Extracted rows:
++++++

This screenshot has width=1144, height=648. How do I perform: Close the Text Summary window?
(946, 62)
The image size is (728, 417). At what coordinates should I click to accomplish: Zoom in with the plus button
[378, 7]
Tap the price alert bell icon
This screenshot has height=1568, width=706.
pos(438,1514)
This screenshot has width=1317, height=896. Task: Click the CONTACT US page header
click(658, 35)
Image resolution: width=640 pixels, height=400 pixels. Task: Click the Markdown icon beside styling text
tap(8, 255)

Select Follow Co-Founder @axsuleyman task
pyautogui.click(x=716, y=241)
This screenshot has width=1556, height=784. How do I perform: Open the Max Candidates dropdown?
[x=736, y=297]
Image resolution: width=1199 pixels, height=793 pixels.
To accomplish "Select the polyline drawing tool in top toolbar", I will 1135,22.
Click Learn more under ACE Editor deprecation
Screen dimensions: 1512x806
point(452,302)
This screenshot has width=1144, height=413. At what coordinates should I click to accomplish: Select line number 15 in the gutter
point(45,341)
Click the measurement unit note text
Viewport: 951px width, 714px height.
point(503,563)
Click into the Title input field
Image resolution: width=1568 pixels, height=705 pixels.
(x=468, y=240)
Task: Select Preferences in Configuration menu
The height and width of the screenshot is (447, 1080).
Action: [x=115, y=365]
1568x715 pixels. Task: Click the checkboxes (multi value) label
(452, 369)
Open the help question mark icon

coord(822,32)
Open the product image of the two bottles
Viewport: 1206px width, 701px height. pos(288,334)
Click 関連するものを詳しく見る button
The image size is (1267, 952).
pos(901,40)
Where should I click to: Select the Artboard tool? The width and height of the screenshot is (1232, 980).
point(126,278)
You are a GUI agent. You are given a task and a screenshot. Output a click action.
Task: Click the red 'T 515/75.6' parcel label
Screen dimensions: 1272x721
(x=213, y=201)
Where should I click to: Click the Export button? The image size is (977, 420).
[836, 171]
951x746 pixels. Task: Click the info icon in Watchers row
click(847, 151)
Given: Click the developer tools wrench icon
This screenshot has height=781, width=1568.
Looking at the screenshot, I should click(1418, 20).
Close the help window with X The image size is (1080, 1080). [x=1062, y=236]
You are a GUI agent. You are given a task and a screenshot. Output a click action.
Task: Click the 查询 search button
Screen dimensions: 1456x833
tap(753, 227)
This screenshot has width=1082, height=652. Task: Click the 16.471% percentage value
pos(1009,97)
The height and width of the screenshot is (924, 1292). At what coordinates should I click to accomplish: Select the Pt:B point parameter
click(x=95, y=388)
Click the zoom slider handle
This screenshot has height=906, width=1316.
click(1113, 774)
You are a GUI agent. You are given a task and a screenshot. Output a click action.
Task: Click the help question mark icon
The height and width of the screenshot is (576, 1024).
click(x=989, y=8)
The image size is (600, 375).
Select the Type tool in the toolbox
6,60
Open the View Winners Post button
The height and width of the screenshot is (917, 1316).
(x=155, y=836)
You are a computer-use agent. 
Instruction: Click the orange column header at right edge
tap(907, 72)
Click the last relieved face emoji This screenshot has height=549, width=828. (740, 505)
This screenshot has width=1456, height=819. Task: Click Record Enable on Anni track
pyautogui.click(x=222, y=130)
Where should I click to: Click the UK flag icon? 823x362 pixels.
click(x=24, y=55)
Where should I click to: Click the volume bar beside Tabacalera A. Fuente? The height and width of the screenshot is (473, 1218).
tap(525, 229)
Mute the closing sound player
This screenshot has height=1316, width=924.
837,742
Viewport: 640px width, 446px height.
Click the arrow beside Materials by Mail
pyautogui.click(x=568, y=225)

++++++

*REQUIRED TASK*. Copy every one of the rows above verbatim, keeping each line unchanged.

*TASK RESPONSE*.
This screenshot has width=1144, height=648. How do I perform: Close the Text Summary window?
(946, 62)
The image size is (728, 417). At what coordinates should I click to accomplish: Zoom in with the plus button
[378, 7]
Tap the price alert bell icon
This screenshot has height=1568, width=706.
pos(438,1514)
This screenshot has width=1317, height=896. Task: Click the CONTACT US page header
click(658, 35)
Image resolution: width=640 pixels, height=400 pixels. Task: Click the Markdown icon beside styling text
tap(8, 255)

Select Follow Co-Founder @axsuleyman task
pyautogui.click(x=716, y=241)
This screenshot has width=1556, height=784. How do I perform: Open the Max Candidates dropdown?
[x=736, y=297]
Image resolution: width=1199 pixels, height=793 pixels.
To accomplish "Select the polyline drawing tool in top toolbar", I will 1135,22.
Click Learn more under ACE Editor deprecation
Screen dimensions: 1512x806
point(452,302)
This screenshot has width=1144, height=413. At what coordinates should I click to accomplish: Select line number 15 in the gutter
point(45,341)
Click the measurement unit note text
Viewport: 951px width, 714px height.
point(503,563)
Click into the Title input field
Image resolution: width=1568 pixels, height=705 pixels.
(x=468, y=240)
Task: Select Preferences in Configuration menu
The height and width of the screenshot is (447, 1080).
Action: [x=115, y=365]
1568x715 pixels. Task: Click the checkboxes (multi value) label
(452, 369)
Open the help question mark icon

coord(822,32)
Open the product image of the two bottles
Viewport: 1206px width, 701px height. pos(288,334)
Click 関連するものを詳しく見る button
The image size is (1267, 952).
pos(901,40)
Where should I click to: Select the Artboard tool? The width and height of the screenshot is (1232, 980).
point(126,278)
You are a GUI agent. You are given a task and a screenshot. Output a click action.
Task: Click the red 'T 515/75.6' parcel label
Screen dimensions: 1272x721
(x=213, y=201)
Where should I click to: Click the Export button? The image size is (977, 420).
[836, 171]
951x746 pixels. Task: Click the info icon in Watchers row
click(847, 151)
Given: Click the developer tools wrench icon
This screenshot has height=781, width=1568.
Looking at the screenshot, I should click(1418, 20).
Close the help window with X The image size is (1080, 1080). [x=1062, y=236]
You are a GUI agent. You are given a task and a screenshot. Output a click action.
Task: Click the 查询 search button
Screen dimensions: 1456x833
tap(753, 227)
This screenshot has width=1082, height=652. Task: Click the 16.471% percentage value
pos(1009,97)
The height and width of the screenshot is (924, 1292). At what coordinates should I click to accomplish: Select the Pt:B point parameter
click(x=95, y=388)
Click the zoom slider handle
This screenshot has height=906, width=1316.
click(1113, 774)
You are a GUI agent. You are given a task and a screenshot. Output a click action.
Task: Click the help question mark icon
The height and width of the screenshot is (576, 1024).
click(x=989, y=8)
The image size is (600, 375).
Select the Type tool in the toolbox
6,60
Open the View Winners Post button
The height and width of the screenshot is (917, 1316).
(x=155, y=836)
You are a computer-use agent. 
Instruction: Click the orange column header at right edge
tap(907, 72)
Click the last relieved face emoji This screenshot has height=549, width=828. (740, 505)
This screenshot has width=1456, height=819. Task: Click Record Enable on Anni track
pyautogui.click(x=222, y=130)
Where should I click to: Click the UK flag icon? 823x362 pixels.
click(x=24, y=55)
Where should I click to: Click the volume bar beside Tabacalera A. Fuente? The height and width of the screenshot is (473, 1218).
tap(525, 229)
Mute the closing sound player
This screenshot has height=1316, width=924.
837,742
Viewport: 640px width, 446px height.
Click the arrow beside Materials by Mail
pyautogui.click(x=568, y=225)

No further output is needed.